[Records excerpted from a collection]
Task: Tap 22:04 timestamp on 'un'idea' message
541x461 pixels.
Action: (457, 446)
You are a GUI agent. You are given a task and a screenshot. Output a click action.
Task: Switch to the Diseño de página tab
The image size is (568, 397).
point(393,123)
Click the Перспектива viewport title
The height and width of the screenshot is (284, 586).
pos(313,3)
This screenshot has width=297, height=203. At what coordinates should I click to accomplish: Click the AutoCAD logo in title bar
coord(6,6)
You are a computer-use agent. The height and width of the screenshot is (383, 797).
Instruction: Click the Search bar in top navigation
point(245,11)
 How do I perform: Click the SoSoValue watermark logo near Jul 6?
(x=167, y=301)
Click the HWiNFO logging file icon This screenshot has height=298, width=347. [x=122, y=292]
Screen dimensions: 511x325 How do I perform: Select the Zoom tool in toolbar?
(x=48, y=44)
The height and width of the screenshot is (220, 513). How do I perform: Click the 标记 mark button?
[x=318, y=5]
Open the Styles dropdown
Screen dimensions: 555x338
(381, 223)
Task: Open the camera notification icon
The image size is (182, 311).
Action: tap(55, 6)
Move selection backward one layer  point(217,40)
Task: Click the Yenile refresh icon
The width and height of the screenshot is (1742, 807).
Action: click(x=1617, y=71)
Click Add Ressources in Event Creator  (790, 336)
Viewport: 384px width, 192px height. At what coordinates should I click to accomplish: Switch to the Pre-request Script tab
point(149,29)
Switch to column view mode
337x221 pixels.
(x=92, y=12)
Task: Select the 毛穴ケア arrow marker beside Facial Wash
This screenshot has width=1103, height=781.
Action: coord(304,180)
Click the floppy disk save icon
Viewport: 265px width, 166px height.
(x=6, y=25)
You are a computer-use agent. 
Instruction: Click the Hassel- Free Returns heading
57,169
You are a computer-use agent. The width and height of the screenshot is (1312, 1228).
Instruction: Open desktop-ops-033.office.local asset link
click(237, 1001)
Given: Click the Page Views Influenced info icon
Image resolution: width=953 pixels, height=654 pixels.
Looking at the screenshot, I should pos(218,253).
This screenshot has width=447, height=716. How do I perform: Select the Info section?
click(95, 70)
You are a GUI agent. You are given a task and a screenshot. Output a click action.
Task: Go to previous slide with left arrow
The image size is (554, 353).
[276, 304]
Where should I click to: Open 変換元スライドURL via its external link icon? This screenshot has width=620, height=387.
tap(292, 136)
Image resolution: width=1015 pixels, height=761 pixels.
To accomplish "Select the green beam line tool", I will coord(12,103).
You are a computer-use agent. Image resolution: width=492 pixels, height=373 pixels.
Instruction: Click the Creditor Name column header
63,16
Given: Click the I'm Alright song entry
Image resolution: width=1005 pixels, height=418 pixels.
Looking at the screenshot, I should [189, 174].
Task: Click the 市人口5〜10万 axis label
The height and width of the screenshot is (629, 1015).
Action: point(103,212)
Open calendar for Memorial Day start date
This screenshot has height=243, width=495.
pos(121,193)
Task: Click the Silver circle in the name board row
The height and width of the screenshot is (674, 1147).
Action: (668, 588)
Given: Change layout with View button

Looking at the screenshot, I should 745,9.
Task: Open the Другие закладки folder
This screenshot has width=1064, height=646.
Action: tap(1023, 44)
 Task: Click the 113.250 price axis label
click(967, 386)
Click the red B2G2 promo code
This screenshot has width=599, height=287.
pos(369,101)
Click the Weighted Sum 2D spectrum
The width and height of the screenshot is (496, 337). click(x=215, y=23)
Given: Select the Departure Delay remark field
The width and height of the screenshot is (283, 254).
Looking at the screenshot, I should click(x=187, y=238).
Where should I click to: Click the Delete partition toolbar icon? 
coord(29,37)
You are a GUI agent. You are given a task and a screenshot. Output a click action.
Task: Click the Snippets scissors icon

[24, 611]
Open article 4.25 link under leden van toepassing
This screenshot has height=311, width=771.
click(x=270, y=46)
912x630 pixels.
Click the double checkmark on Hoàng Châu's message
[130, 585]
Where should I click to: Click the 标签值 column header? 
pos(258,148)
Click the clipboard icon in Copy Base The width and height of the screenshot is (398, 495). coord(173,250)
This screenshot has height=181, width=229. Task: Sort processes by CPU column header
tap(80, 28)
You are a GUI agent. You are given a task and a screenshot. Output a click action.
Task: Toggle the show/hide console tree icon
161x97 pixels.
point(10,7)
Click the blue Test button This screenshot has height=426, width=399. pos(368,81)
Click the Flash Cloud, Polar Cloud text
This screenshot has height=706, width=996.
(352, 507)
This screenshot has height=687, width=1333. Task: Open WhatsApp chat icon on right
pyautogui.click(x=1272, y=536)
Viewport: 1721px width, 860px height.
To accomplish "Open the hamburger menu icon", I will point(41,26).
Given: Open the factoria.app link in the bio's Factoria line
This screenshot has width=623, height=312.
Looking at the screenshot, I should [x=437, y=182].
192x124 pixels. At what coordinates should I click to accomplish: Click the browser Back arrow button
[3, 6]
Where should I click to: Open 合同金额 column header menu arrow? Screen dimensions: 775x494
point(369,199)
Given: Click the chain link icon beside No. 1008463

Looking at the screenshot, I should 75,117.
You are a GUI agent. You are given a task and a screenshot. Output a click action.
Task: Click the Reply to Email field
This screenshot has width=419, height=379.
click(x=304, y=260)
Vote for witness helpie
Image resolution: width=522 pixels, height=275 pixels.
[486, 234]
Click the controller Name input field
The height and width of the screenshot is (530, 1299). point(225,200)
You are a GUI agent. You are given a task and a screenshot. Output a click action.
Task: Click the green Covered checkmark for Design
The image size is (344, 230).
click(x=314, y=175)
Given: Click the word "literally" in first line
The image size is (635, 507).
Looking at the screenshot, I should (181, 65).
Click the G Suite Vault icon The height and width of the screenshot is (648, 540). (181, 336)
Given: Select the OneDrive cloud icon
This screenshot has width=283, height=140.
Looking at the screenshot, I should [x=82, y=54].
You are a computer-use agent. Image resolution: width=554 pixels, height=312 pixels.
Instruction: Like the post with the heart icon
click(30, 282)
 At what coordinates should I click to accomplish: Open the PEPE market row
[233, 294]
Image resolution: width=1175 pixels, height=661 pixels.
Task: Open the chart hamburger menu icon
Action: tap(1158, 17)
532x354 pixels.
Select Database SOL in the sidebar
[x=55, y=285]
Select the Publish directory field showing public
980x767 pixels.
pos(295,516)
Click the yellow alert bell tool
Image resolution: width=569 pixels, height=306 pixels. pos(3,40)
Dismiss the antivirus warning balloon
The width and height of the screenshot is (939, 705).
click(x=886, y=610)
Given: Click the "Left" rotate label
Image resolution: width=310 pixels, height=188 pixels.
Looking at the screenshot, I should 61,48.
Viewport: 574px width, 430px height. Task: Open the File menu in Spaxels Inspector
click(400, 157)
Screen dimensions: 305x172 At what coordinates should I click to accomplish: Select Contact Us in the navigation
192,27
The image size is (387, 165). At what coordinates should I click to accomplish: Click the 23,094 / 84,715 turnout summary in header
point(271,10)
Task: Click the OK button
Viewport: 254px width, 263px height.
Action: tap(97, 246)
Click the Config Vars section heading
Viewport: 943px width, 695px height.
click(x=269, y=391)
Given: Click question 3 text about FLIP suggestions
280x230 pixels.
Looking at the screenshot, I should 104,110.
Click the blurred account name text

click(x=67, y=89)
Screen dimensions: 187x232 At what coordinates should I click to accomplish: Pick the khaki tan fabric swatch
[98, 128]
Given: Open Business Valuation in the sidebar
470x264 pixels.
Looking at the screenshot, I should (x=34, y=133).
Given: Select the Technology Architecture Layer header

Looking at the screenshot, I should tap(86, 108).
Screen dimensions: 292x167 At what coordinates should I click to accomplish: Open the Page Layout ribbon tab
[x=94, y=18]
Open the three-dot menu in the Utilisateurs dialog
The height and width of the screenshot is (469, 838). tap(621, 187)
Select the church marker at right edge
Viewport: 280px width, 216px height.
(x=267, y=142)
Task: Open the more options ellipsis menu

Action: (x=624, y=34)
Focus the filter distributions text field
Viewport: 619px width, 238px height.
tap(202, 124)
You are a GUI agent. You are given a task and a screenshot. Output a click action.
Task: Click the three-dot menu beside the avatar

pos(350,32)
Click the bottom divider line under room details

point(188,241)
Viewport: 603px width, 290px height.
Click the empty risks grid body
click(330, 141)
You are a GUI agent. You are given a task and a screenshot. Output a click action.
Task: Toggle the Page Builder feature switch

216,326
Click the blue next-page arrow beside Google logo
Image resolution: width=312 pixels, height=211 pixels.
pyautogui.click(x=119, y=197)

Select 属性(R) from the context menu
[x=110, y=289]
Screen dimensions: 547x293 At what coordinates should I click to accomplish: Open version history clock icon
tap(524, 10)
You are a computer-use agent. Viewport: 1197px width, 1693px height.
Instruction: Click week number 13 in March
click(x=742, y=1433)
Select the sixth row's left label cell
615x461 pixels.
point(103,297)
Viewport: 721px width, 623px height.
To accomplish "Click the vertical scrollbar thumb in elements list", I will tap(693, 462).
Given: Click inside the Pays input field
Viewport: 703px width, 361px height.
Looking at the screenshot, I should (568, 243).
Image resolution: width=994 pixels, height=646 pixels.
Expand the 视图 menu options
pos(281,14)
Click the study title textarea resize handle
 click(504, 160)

▸ TASK STATEMENT
Wherever the string "computer" appears in the records above, copy the line it sits in.

▸ EXERCISE RESPONSE
You are a computer-use agent. The height and width of the screenshot is (383, 797).
You are a computer-use agent. 
You are a computer-use agent. The width and height of the screenshot is (1312, 1228).
You are a computer-use agent. Image resolution: width=492 pixels, height=373 pixels.
You are a computer-use agent. Image resolution: width=554 pixels, height=312 pixels.
You are a computer-use agent. Viewport: 1197px width, 1693px height.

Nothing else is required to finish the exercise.